### Exercise set
a) In the "What Happened?" forum thread, where was the "thoughts on Bimmerfest 03" thread moved?
b) Carry on the "What Happened?" forum thread from its last line.

# What Happened?



## Roadsterwench (Sep 21, 2002)

I keep getting e-mails that the thread "thoughts on Bimmerfest 03" has new replies, but then when I try to click on the link, I'm not given access. Help :dunno:


----------



## Plaz (Dec 19, 2001)

Roadsterwench said:


> *I keep getting e-mails that the thread "thoughts on Bimmerfest 03" has new replies, but then when I try to click on the link, I'm not given access. Help :dunno: *


One of our fearless leaders moved it to the super-double-secret Admin/Moderator board, due to some seriously out-of-line posts by the socially challenged. It continued to get a few Admin/Moderator comments there, which is why you were notified. Don't sweat it.


----------



## car_for_mom (Jul 15, 2002)

Good...I'm relieved...the postings were getting past the point of nuclear overkill - thank you, moderators! :thumbup:


----------



## Roadsterwench (Sep 21, 2002)

*Re: Re: What Happened?*



Plaz said:


> *One of our fearless leaders moved it to the super-double-secret Admin/Moderator board, due to some seriously out-of-line posts by the socially challenged. It continued to get a few Admin/Moderator comments there, which is why you were notified. Don't sweat it. *


O.K., I get it, a tease. What a funny feature for us to still get notices.


----------



## The HACK (Dec 19, 2001)

*Re: Re: Re: What Happened?*



Roadsterwench said:


> *O.K., I get it, a tease. What a funny feature for us to still get notices.  *


Well, especially since one of the "moderators" kept posting to it just to annoy you. :angel:


----------



## Roadsterwench (Sep 21, 2002)

Portion of a data file:
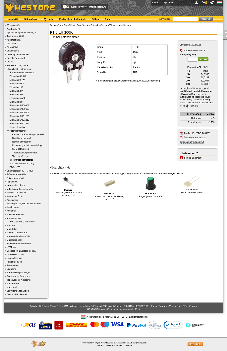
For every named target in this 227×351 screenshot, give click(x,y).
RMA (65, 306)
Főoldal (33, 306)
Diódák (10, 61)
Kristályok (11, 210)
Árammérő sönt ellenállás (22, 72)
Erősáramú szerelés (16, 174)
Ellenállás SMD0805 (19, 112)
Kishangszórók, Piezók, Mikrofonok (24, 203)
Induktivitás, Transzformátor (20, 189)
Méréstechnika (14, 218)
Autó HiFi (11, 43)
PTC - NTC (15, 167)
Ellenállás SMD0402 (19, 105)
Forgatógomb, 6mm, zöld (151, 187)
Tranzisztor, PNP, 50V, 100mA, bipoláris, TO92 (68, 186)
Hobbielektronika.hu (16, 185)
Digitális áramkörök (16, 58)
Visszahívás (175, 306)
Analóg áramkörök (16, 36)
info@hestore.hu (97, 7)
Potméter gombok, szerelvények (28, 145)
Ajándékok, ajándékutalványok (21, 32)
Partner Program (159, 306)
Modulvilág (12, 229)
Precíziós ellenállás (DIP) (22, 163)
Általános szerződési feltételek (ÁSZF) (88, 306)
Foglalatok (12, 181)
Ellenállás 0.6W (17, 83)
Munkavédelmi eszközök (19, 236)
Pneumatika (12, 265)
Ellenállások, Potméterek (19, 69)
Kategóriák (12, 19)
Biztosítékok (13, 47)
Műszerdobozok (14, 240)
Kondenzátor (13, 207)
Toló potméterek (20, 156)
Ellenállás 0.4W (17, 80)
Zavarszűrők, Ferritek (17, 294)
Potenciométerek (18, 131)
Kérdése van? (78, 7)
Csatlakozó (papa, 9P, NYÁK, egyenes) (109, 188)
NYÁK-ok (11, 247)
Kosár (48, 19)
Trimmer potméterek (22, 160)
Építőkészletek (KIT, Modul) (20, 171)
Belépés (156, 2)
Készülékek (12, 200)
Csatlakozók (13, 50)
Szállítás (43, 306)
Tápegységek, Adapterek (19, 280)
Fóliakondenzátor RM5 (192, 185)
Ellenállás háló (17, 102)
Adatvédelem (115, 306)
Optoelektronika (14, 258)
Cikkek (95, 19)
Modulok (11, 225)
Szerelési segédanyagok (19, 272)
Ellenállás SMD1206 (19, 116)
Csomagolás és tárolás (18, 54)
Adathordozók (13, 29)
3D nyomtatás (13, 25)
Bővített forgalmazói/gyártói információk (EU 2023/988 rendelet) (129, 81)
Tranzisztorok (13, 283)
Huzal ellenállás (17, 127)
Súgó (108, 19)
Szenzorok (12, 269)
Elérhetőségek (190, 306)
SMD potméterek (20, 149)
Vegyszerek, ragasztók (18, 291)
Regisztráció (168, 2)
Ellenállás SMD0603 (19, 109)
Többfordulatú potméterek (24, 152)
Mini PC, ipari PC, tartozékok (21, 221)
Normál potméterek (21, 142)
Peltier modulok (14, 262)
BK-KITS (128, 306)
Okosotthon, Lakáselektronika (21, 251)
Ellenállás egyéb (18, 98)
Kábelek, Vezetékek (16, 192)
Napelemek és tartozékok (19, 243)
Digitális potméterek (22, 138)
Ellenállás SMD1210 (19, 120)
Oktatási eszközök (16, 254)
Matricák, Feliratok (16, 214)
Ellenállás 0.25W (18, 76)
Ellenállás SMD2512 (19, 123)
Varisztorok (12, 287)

...

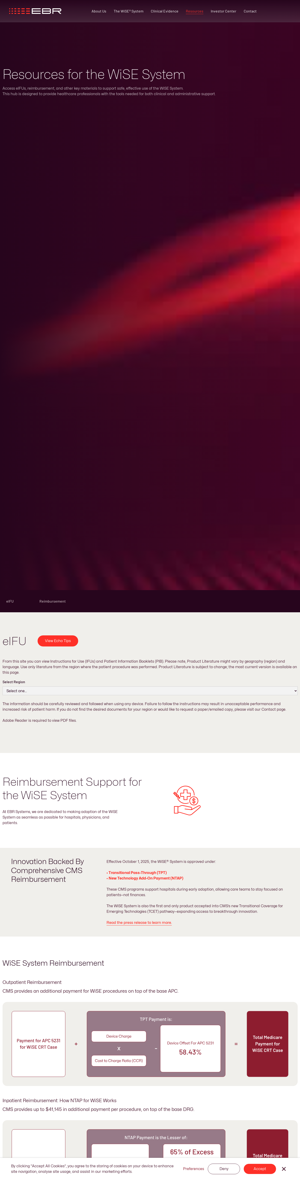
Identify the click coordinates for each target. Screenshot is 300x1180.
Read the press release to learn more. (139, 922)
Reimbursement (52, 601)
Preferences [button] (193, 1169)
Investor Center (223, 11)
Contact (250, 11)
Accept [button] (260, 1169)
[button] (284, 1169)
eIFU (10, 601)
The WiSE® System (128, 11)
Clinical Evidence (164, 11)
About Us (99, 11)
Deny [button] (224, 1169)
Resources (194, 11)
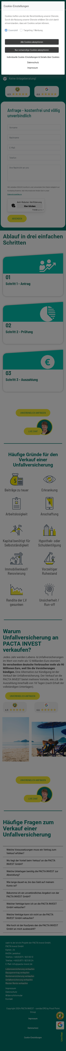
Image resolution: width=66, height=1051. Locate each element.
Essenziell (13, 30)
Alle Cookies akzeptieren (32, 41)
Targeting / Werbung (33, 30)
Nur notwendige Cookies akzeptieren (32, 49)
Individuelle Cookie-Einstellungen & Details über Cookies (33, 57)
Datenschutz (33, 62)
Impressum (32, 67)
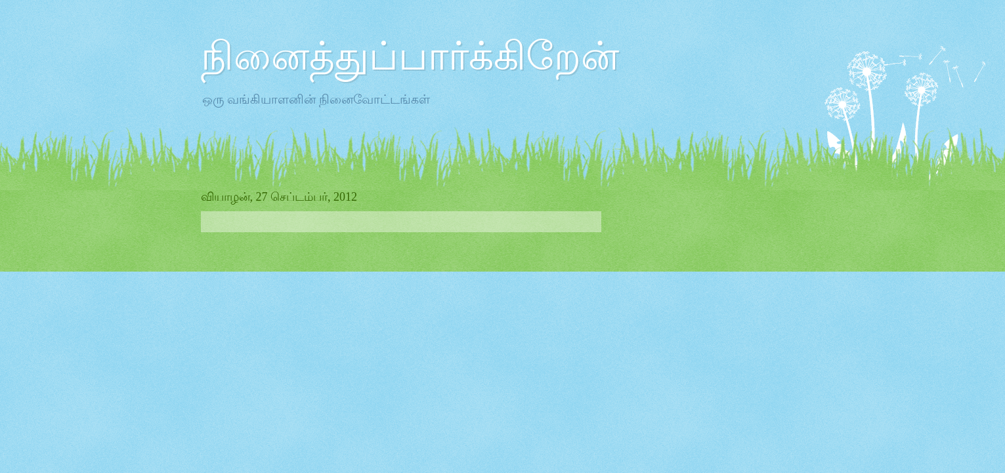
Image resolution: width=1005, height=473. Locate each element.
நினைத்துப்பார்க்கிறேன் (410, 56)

---

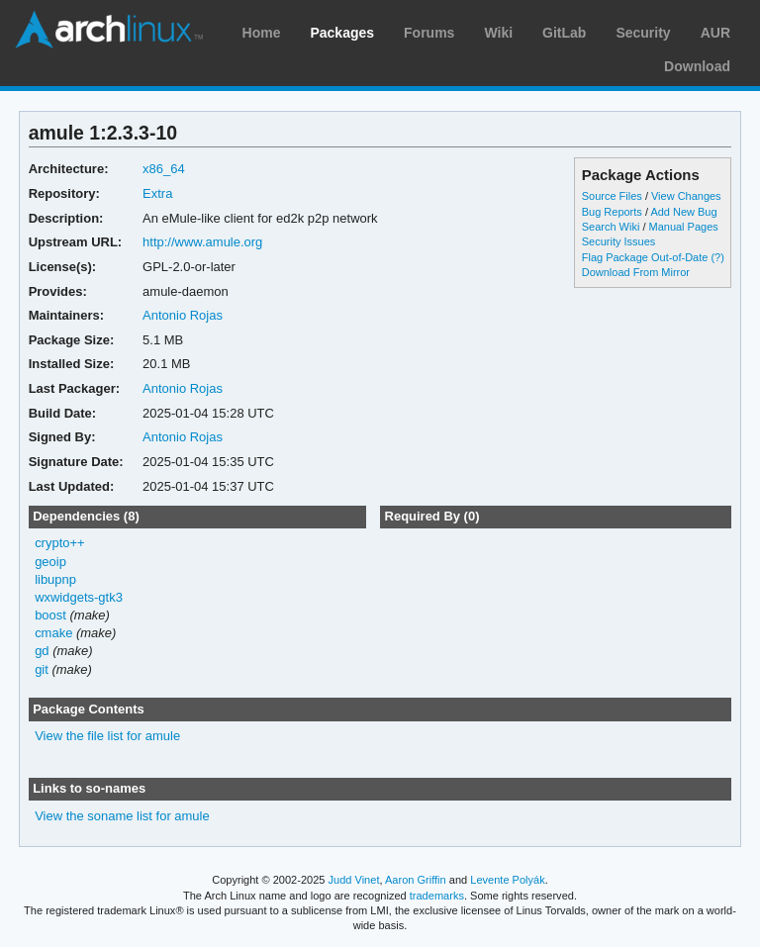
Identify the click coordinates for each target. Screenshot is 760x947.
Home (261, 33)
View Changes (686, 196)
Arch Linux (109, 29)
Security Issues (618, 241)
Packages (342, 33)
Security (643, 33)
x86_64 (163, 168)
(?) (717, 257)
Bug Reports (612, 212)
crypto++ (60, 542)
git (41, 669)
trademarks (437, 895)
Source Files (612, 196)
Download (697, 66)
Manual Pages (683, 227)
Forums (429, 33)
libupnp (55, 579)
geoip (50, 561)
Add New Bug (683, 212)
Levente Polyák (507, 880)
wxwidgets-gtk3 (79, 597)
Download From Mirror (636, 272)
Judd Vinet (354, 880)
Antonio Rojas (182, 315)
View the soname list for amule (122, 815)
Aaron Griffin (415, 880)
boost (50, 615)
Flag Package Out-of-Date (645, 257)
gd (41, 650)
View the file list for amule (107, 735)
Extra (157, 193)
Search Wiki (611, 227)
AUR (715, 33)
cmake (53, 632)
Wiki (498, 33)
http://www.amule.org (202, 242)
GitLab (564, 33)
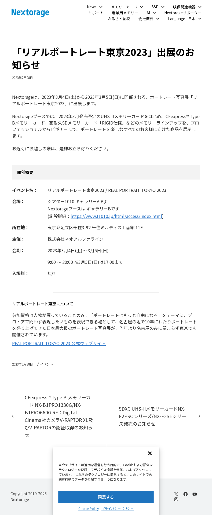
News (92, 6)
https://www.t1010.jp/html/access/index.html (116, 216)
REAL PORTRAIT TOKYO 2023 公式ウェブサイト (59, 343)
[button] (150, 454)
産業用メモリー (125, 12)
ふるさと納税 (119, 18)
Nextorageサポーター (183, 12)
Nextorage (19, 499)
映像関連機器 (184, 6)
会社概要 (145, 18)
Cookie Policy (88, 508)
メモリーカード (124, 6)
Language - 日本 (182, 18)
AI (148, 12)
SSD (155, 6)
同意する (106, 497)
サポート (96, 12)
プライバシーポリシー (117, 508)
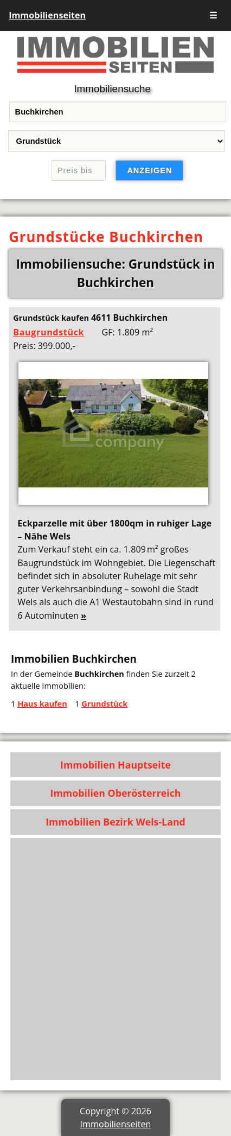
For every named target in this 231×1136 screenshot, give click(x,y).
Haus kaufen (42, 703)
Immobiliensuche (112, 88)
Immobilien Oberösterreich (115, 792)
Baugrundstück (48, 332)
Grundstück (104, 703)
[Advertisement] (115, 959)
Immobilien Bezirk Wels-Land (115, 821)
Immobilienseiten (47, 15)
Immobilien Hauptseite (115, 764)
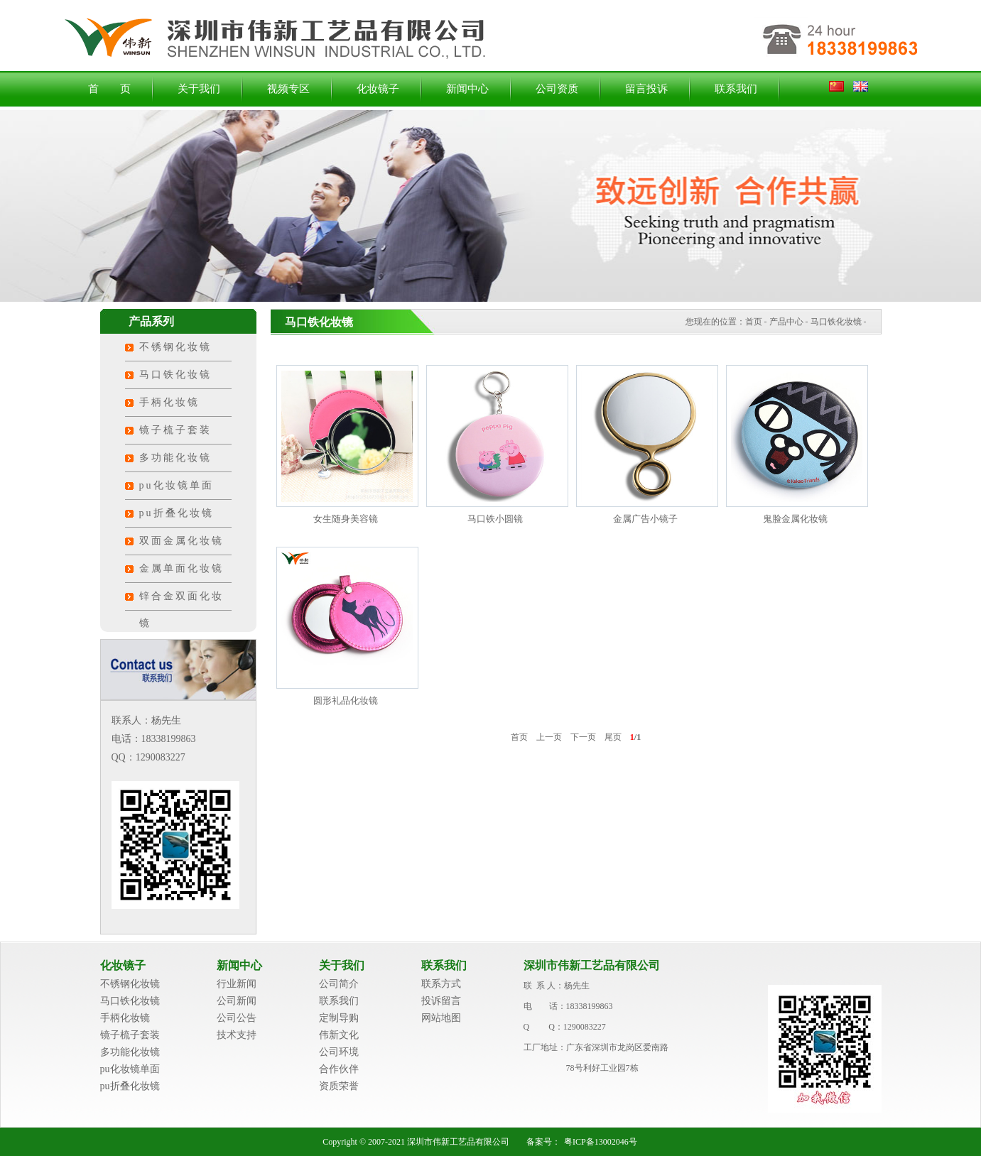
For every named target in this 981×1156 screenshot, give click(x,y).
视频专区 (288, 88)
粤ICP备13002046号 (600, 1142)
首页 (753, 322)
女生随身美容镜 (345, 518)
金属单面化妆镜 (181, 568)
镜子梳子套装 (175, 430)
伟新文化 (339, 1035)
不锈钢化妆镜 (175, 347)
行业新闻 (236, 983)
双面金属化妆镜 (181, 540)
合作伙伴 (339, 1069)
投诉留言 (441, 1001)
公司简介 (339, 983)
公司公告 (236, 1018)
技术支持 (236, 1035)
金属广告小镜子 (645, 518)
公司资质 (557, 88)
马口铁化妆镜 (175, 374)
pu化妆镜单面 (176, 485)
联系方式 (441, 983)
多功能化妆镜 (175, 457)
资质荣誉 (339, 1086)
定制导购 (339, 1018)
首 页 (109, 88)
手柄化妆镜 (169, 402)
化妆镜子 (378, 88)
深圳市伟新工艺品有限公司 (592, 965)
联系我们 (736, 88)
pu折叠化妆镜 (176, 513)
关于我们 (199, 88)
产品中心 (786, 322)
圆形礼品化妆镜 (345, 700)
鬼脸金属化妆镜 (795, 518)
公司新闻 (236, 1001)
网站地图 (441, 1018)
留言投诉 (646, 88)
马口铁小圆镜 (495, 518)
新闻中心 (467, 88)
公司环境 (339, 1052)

### The results
a) To the Admin/Moderator board.

b)
*Re: Re: Re: Re: What Happened?*



The HACK said:


> *Well, especially since one of the "moderators" kept posting to it just to annoy you. :angel: *


Gee, who could that be? :dunno: :nono:


----------



## CarbonBlkE36 (Apr 17, 2003)

doeboy said:


> *doh! too bad Chad! (hey... that rhymed.... :eeps: )
> 
> Is "Samantha" her real name as well as her handle? I remember her yelling at someone to pick up some trash they thew on the ground at the Los Olivos area... :dunno: *


i remember that **** too


----------



## Jon Shafer (Dec 15, 2001)

Dude...

Did you enjoy bimmerfest?

Please extend me the courtesy of not disgracing this thread.


----------



## Plaz (Dec 19, 2001)

Like school on Saturday. :tsk:


----------



## gogo_ggman (Feb 21, 2003)

HEY!!!! I aint got no radio


(circa richard pryor 198?)


----------



## The HACK (Dec 19, 2001)

Reason like this is why I propose that registration be limited Jon, and participants will need to be screened from now on. As the event grows you're going to get more and more unsavory character like this guy that tarnishes your event and dealership...Is that a risk you're willing to take to accomodate the "community"?

I'm all for welcoming all walks of life to come to Bimmerfest, but you have to admit some people just do not belong. :dunno:


----------



## jk330i (Aug 13, 2002)

^ 
DO "blinging" people belong?

 


In fairness, 
Who are you or anyone to screen/judge a person, and based on what?

Some people are just not as "eliteful" as the almighty The HACK.






-:bigpimp:


----------



## The HACK (Dec 19, 2001)

People who throw trash on the side of a beautiful highway in S.B do not belong. People who come on here and call another fellow member names do not belong. People who behaves like 16 year olds who's just been handed their keys do not belong.

A rotten apple spoils the whole barrel, and I give Jon all the credit for willing to take the risk year after year of having riff-rafts like this idiot being associated with Cutter Motors and Bimmerfest. Let's look at this another way, how many people who's seen this public urination display will return to Bimmerfest next year? I doubt Samantha, after being called a 4 letter word, would like to return.


----------



## Cliff (Apr 19, 2002)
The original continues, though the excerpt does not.